The UAV pilot said he didn’t like aircraft flying over his property so he used the model aircraft to scare them off.

Several weeks ago an Illinois helicopter ag pilot was circling at 300 feet above a field he was preparing to treat looking for obstructions, people or anything relevant to his application when all of a sudden, an unmanned aerial vehicle airplane made a climbing pass in close proximity directly in front of his helicopter. The pilot reported to NAAA that he was fortunate that he was only traveling at 50 mph instead of at a fixed-wing speed of 120 mph or higher. The UAV was an aerobatic Extra airplane with about a five- or six-foot wingspan. After the UAV flew by it then proceeded to do aerobatics around the helicopter, then within close proximity to the rotorcraft began formation flying. This created a hazardous and uncomfortable situation for the pilot.


The helicopter looked around until he spotted the “pilot” controlling the UAV and landed near his back yard. The model was landed only after the ag pilot insisted to the UAV operator that he do so for safety concerns.


The pilot then notified the FAA FSDO of the incident and they sent the local police to investigate. They located the UAV’s pilot and he readily admitted his activities. The pilot admitted he had flown the model above 400 feet which is the ceiling allowed for model aircraft. He said he didn’t like aircraft flying over his property so he used the model to scare them off.


When they learned the reason for the dangerous flying, the FSDO decided to seek prosecution of the individual. The helicopter pilot has been asked to submit a statement of the events that occurred. NAAA will keep a watch on the situation as it develops.

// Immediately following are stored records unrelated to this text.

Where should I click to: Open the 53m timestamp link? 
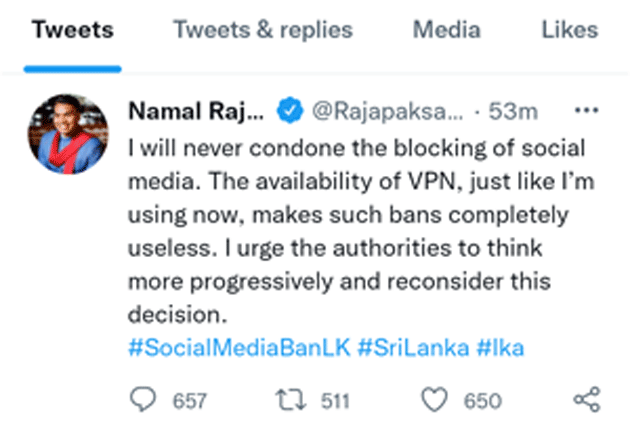click(x=513, y=111)
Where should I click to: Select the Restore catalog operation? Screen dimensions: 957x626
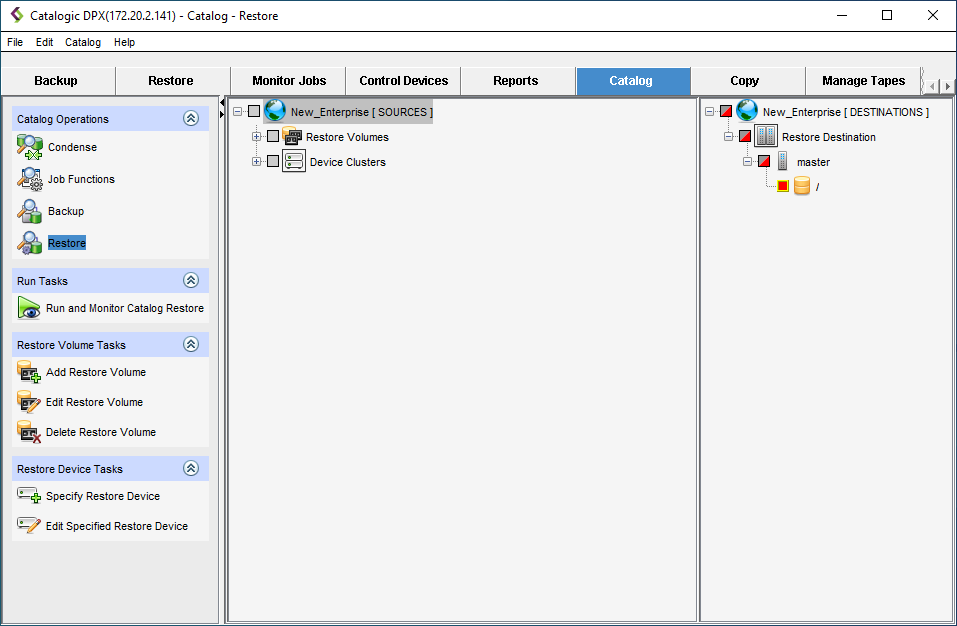click(67, 243)
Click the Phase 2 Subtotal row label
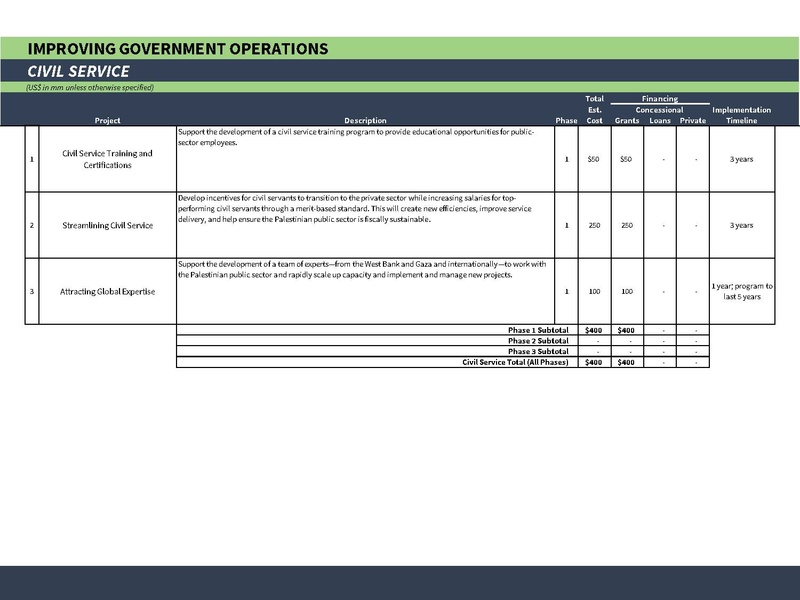The image size is (800, 600). (x=537, y=341)
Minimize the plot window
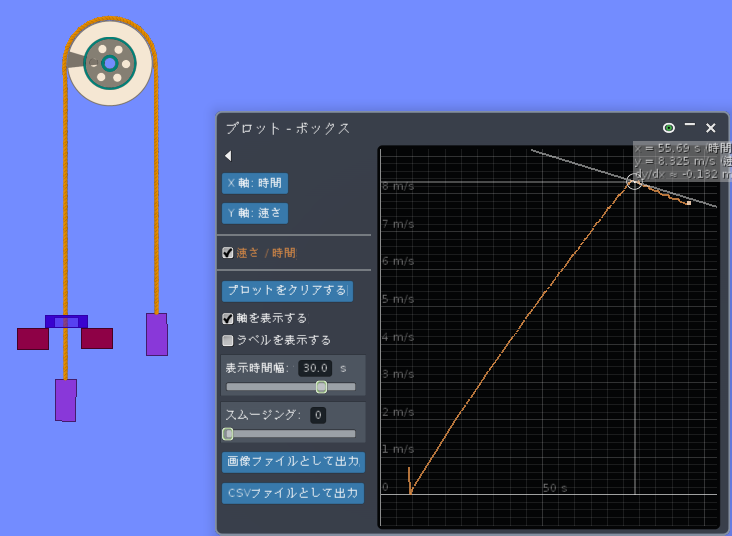The width and height of the screenshot is (732, 536). [x=690, y=127]
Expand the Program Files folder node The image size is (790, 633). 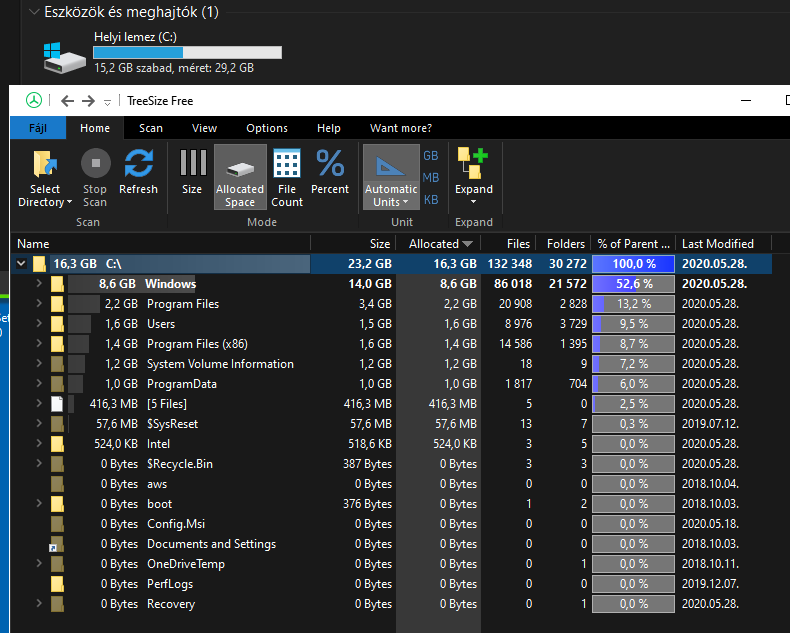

In a conversation with our contact at FAA Headquarters about the incident, he made it clear that the FAA needs to know when incidents with UAVs occur. Otherwise they are not able to determine the extent of the hazard to manned aircraft and do not have a case to require safety measures for UAVs such as onboard lighting and identification/tracking systems such as ADS-B Out. If you find yourself involved in a near miss with a UAV, please file a report with your local FSDO, local law enforcement and NAAA whenever an event occurs so it can be officially documented.


In cases where an intentional act is not involved, some pilots have been reluctant to report the incident to either the FAA or local law enforcement to prevent enforcement action taken in those cases. Although laws and procedures vary from state to state, NAAA contacted a sheriff to see if his office was required to seek prosecution whenever a report is filed. In his jurisdiction, an informational report can be filed with no follow-up action required. NAAA can then use this report to compile information on incidents that may occur. An additional benefit to filing the report is that if that person’s offenses continue to occur, a history has been created for possible prosecution should a subsequent incident occur.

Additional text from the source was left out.